Karenin y la condesa se miraron.

—No podemos conocer nunca cuál es nuestra hora, ni creernos tampoco cuándo llega —dijo Alexiéi Alexándrovich—; la gracia no toca siempre al más digno; tenemos la prueba en San Pablo.

—Todavía no —murmuró la condesa, siguiendo con la vista los movimientos del francés, que se había acercado.

—¿Me permiten ustedes escuchar? —preguntó Landau.

—Ciertamente; puede tomar asiento —dijo la condesa con acento de ternura.

—Lo esencial es no cerrar los ojos a la luz —continuó Alexiéi Alexándrovich.

—¡Qué felicidad se experimenta al sentir su presencia constante en nuestra alma!

—Desgraciadamente, se puede ser incapaz de elevarse a semejante estado —dijo Stepán Arkádich, convencido de que las alturas religiosas no eran su fuerte, pero temiendo indisponerse con una persona que podía hablarle a Pomorski.

—¿Quiere usted decir que el pecado nos lo impide? Semejante idea es falsa; el pecado no existe para aquel que cree.

—Sí, pero ¿no es letra muerta la fe sin las obras? —preguntó Stepán Arkádich, recordando esta frase de su catecismo.
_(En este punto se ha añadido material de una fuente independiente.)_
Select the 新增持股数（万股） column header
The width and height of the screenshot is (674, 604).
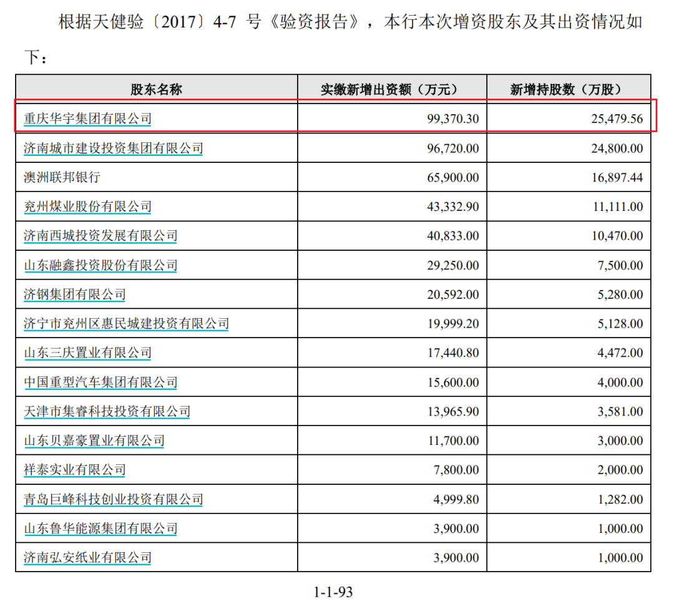569,89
—¡He aquí el famoso pasaje de la epístola de Santiago que tanto daño ha hecho! —exclamó Karenin, mirando a la condesa como para recordarle frecuentes discusiones sobre este punto—. ¡Cuántas almas no habrá alejado de la fe!

—Nuestros monjes son los que pretenden salvarse por las obras, los ayunos, las abstinencias, etc. —dijo la condesa, con expresión de soberano desprecio. —Es una concepción salvaje… Eso no está dicho en ninguna parte. Es mucho más sencillo y fácil —añadió, mirando a Oblonski con la misma sonrisa reconfortante con la cual, en la Corte, animaba a las jóvenes damas de honor cuando las veía cohibidas por el nuevo ambiente.

—Cristo nos salva por la fe al morir por nosotros —repuso Karenin.

—¿Comprende usted el inglés? —preguntó Lidia Ivánovna, levantándose para ir a coger un folleto, al ver que se le contestaba afirmativamente—. Voy a leer a usted «Safe and Happy» o «Under the wing». Es muy corto —añadió—; pero ya verán cómo es la felicidad sobrehumana que llena el alma creyente; no conociendo la soledad, el hombre no es ya desgraciado. ¿Han oído ustedes hablar de Mari Sánina y de su desgracia? ¡Perdió a su hijo único! Y después de encontrar su senda, su desesperación se trocó en consuelo, y dio gracias a Dios por la muerte de su hijo. ¡Tal es la felicidad que resulta de la fe!

—¡Oh, sí! —murmuró Stepán Arkádich, muy satisfecho de poder callarse durante la lectura y no comprometer así sus asuntos. «Mejor será no pedir hoy nada», pensó.

—Esto le aburrirá a usted —dijo la condesa a Landau—, puesto que no sabe el inglés.

—¡Oh, también lo comprenderé! —contestó este con una sonrisa, cerrando los ojos.

Alexiéi Alexándrovich y la condesa se miraron, y se dio principio a la lectura.